PROBLEM STATEMENT:
Please transcribe the data below in full, word for word, without the images.

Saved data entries
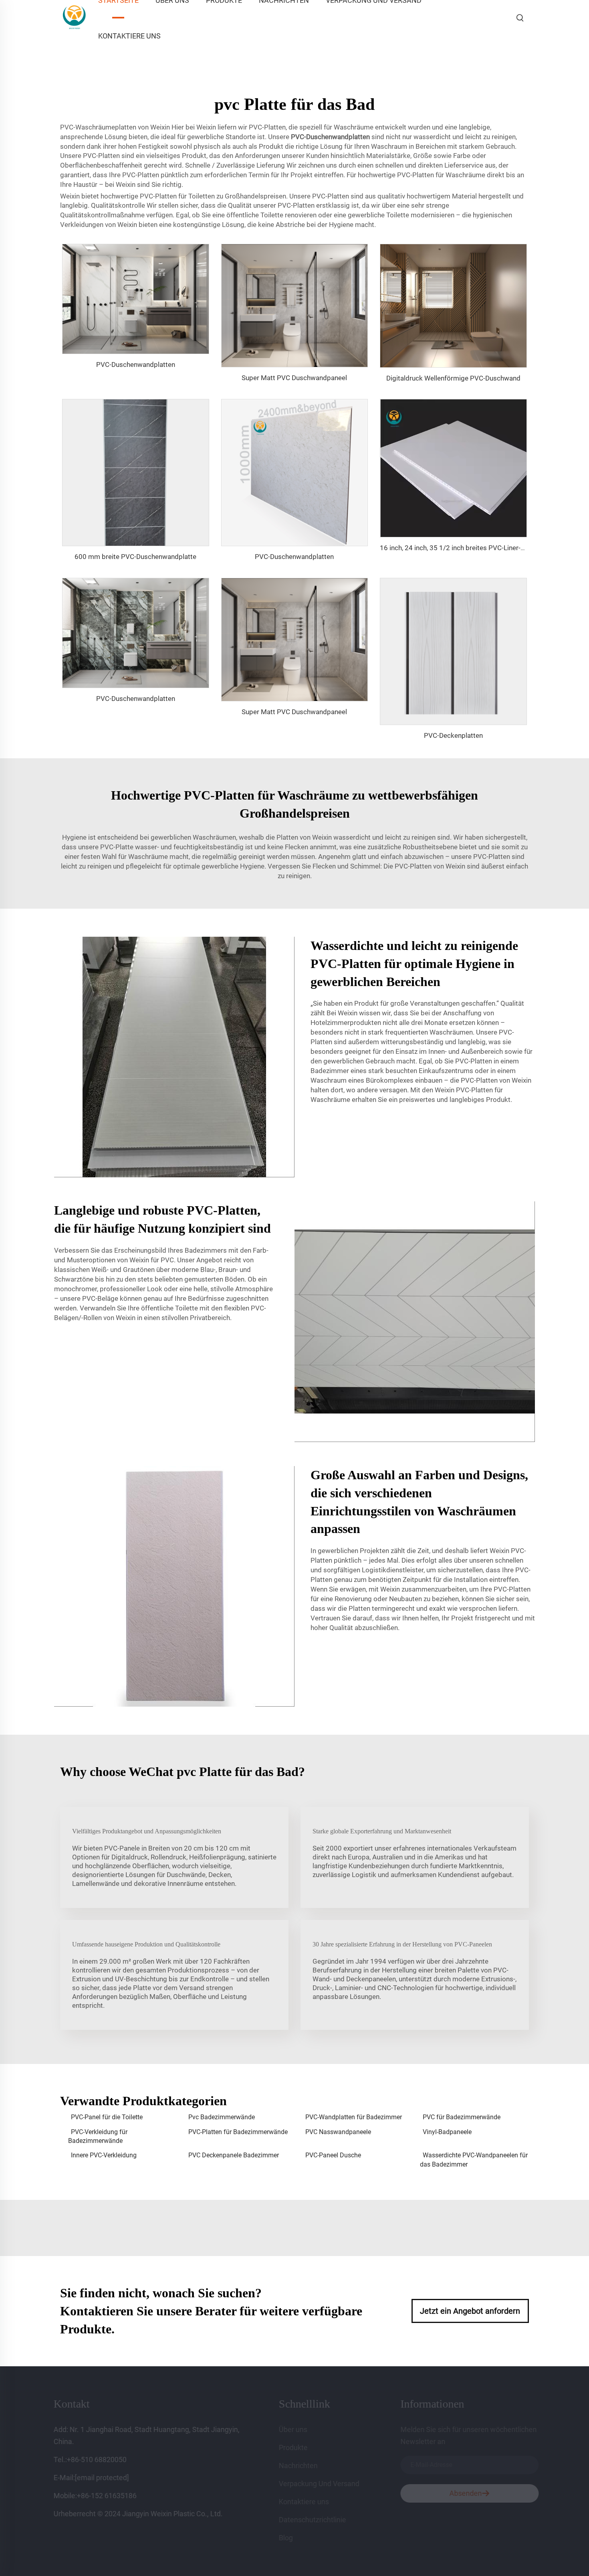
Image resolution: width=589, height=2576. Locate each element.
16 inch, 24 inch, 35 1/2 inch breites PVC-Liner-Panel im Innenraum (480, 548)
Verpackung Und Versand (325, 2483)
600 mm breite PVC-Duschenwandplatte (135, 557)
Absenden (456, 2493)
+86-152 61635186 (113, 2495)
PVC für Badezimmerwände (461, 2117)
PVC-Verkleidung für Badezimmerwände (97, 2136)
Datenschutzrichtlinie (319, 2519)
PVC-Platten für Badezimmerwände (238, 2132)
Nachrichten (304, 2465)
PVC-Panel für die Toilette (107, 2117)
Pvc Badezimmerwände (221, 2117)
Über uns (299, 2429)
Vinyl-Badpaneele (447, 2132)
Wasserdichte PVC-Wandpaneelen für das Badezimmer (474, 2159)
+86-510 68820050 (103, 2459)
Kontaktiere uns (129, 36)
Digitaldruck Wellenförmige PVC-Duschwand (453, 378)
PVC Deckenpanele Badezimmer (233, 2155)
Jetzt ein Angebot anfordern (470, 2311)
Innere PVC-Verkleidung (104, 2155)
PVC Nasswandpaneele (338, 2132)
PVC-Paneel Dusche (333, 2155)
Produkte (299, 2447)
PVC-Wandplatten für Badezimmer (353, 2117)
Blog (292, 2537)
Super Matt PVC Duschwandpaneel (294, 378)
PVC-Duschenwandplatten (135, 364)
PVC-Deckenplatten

RESULT BELOW:
Image resolution: width=589, height=2576. Locate each element.
16 inch, 24 inch, 35 1/2 inch breites PVC-Liner-Panel im Innenraum (480, 548)
Verpackung Und Versand (325, 2483)
600 mm breite PVC-Duschenwandplatte (135, 557)
Absenden (456, 2493)
+86-152 61635186 (113, 2495)
PVC für Badezimmerwände (461, 2117)
PVC-Verkleidung für Badezimmerwände (97, 2136)
Datenschutzrichtlinie (319, 2519)
PVC-Platten für Badezimmerwände (238, 2132)
Nachrichten (304, 2465)
PVC-Panel für die Toilette (107, 2117)
Pvc Badezimmerwände (221, 2117)
Über uns (299, 2429)
Vinyl-Badpaneele (447, 2132)
Wasserdichte PVC-Wandpaneelen für das Badezimmer (474, 2159)
+86-510 68820050 (103, 2459)
Kontaktiere uns (129, 36)
Digitaldruck Wellenförmige PVC-Duschwand (453, 378)
PVC Deckenpanele Badezimmer (233, 2155)
Jetzt ein Angebot anfordern (470, 2311)
Innere PVC-Verkleidung (104, 2155)
PVC Nasswandpaneele (338, 2132)
PVC-Paneel Dusche (333, 2155)
Produkte (299, 2447)
PVC-Wandplatten für Badezimmer (353, 2117)
Blog (292, 2537)
Super Matt PVC Duschwandpaneel (294, 378)
PVC-Duschenwandplatten (135, 364)
PVC-Deckenplatten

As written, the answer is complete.